As our brand has grown, the bottlenecks and challenges of working with trash as an input have become more apparent. At times, there can be a tension between the trade-offs of good design and good recycling; it really is a balancing act. Many companies with an emphasis on recycling can have some very—for lack of a better term—obvious-looking recycled products (read: ugly and badly designed), take for instance the blatantly upcycled/recycled tote bags that you might find in Ubud or Costa Rica (or even Whole Foods now!).
Do a Google search for “recycled hat” right now—you’ll find some creative ideas, but nothing you’d wear casually. The designs really don’t leave much to the imagination. I want to dispel the notion that sustainable, socially-impactful products come at the cost of good design and affordability.
Thankfully, this past trip has addressed many of the issues that we’ve been facing—particularly scalability. For the past year and a half, the main base of our hats has been made out of upcycled cotton jacket cuts. Upcycling is awesome because it diverts materials from ending up in landfills as well as incentivizes upstream, sustainable employment (read: trashpickers) and even has additional positive externalities, such as waste management and ecological responsibility advocacy. However, small-batch upcycling is not inherently sustainable and is a true bottleneck to spreading our message. This is where Anton, who I mentioned earlier, comes into play; unlocking an efficient production system that can enable sustainable production—in both the environmental and economic sense—is truly pivotal. His source of raw recycled cotton and rPET yarn will allow us to expand our capacity and catalogue in the long run.
I couldn’t be more stoked to be where I’m at today; passionately putting hours on a project that has quickly become my top priority. As the company has grown, so have I. It’s funny to be able to participate in events that would have made me uncomfortable in the past, namely, public speaking. Last week I had my first ever business pitch competition, and I just got word I’m moving on to the final round. On Tuesday I was invited to speak at UC San Diego for their Green Talks event to speak about my understanding of sustainability. Totally had to miss class for all these events ;)

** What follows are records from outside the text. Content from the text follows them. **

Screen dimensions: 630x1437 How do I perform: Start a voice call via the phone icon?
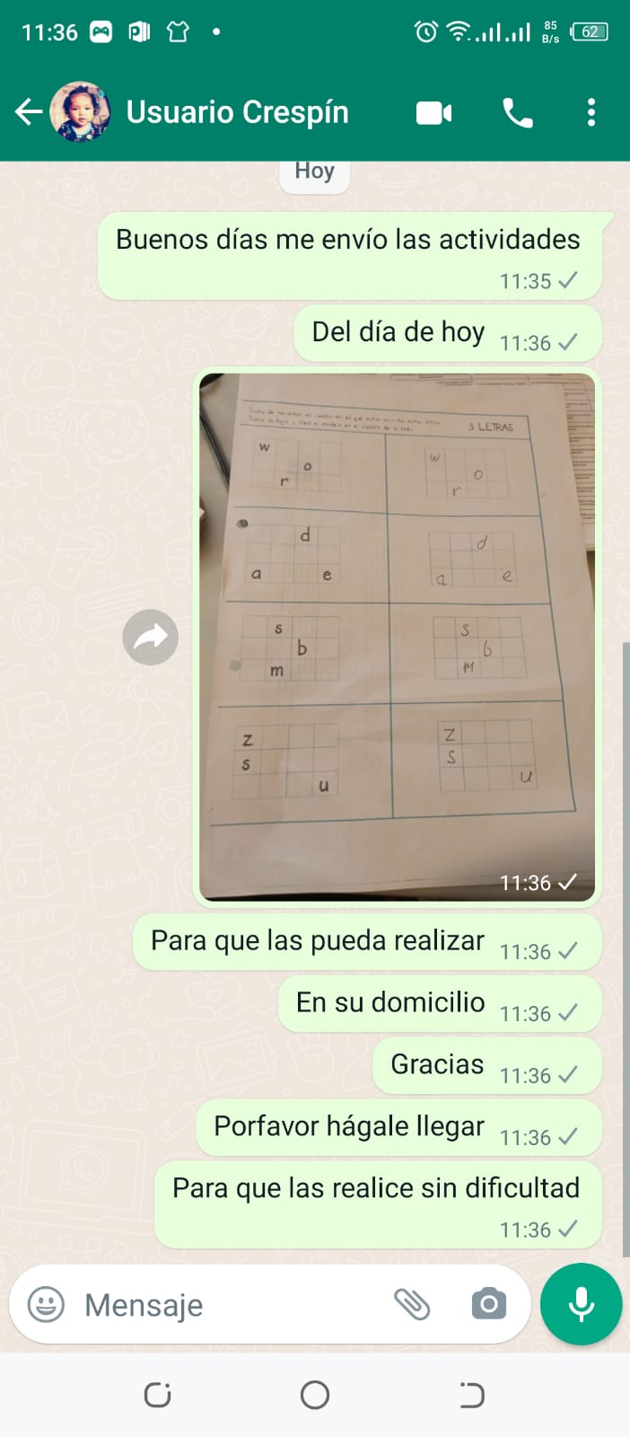518,112
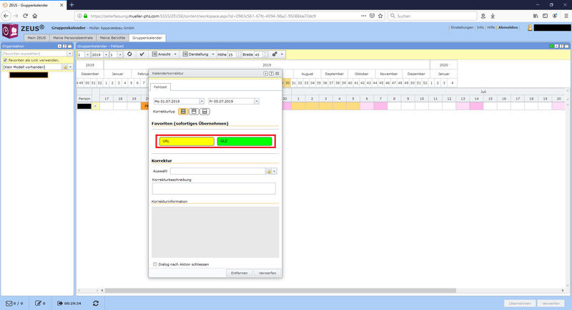The height and width of the screenshot is (310, 572).
Task: Click the 'Entfernen' button in dialog
Action: (x=239, y=273)
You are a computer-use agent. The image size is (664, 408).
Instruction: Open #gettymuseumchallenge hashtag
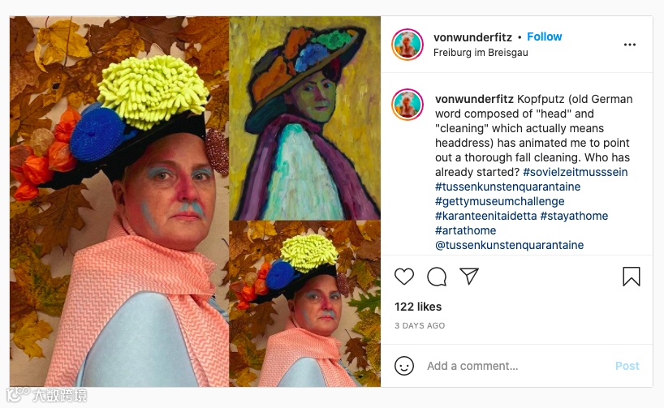click(x=499, y=201)
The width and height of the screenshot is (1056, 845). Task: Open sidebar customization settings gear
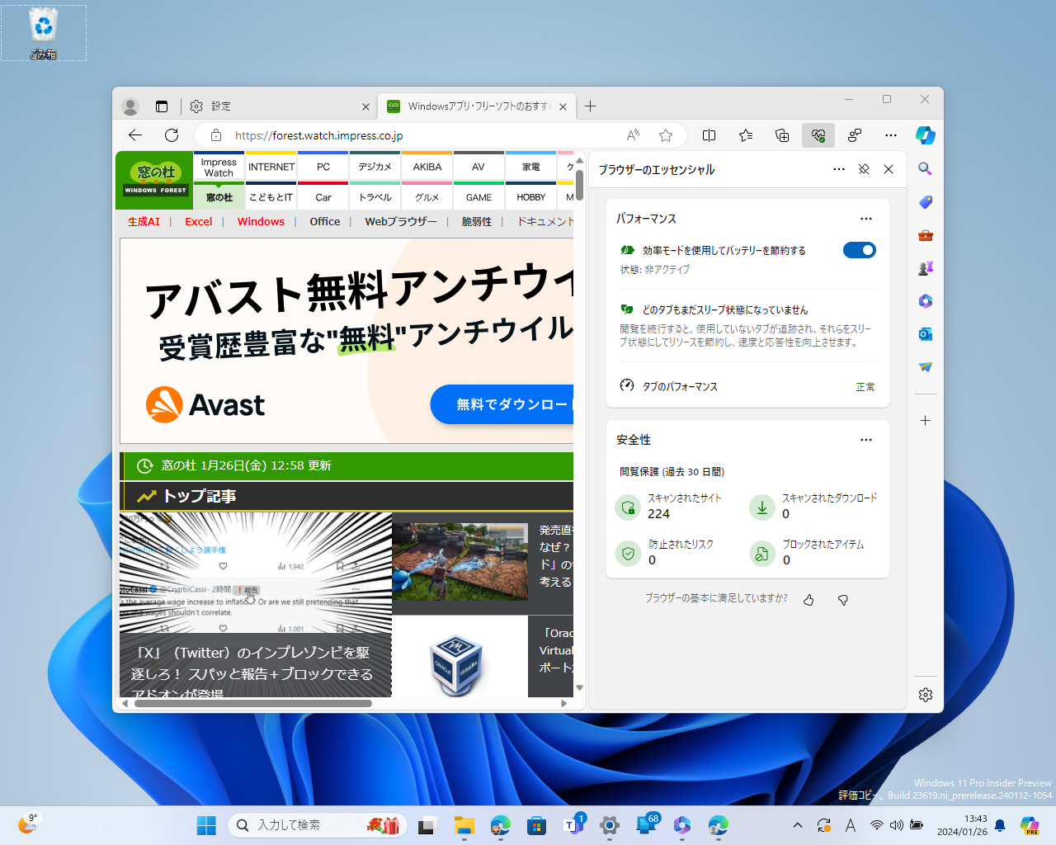click(925, 695)
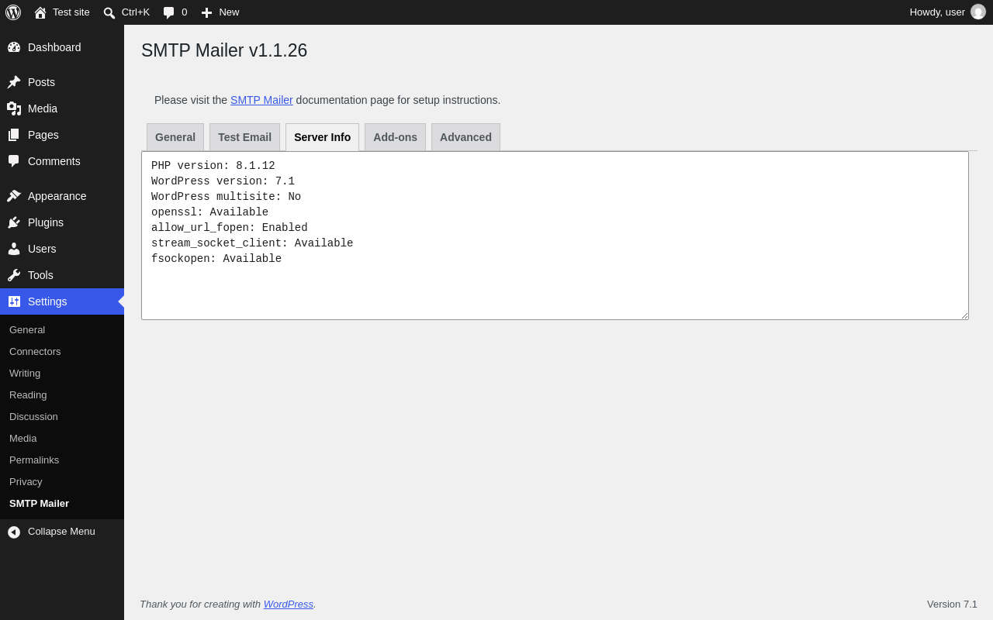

In this age of mass information and demagoguery, it’s easy to feel pessimistic about the world; but looking ahead, I am optimistic that folks like you and I are beginning to appreciate values such as fair trade, women’s empowerment, environmental sustainability, responsible waste management, and cultural preservation through conscious capitalism. I truly believe that social enterprises such as ourselves and Indosole can empower these values to flourish—but we can’t do it alone. It will literally take a village.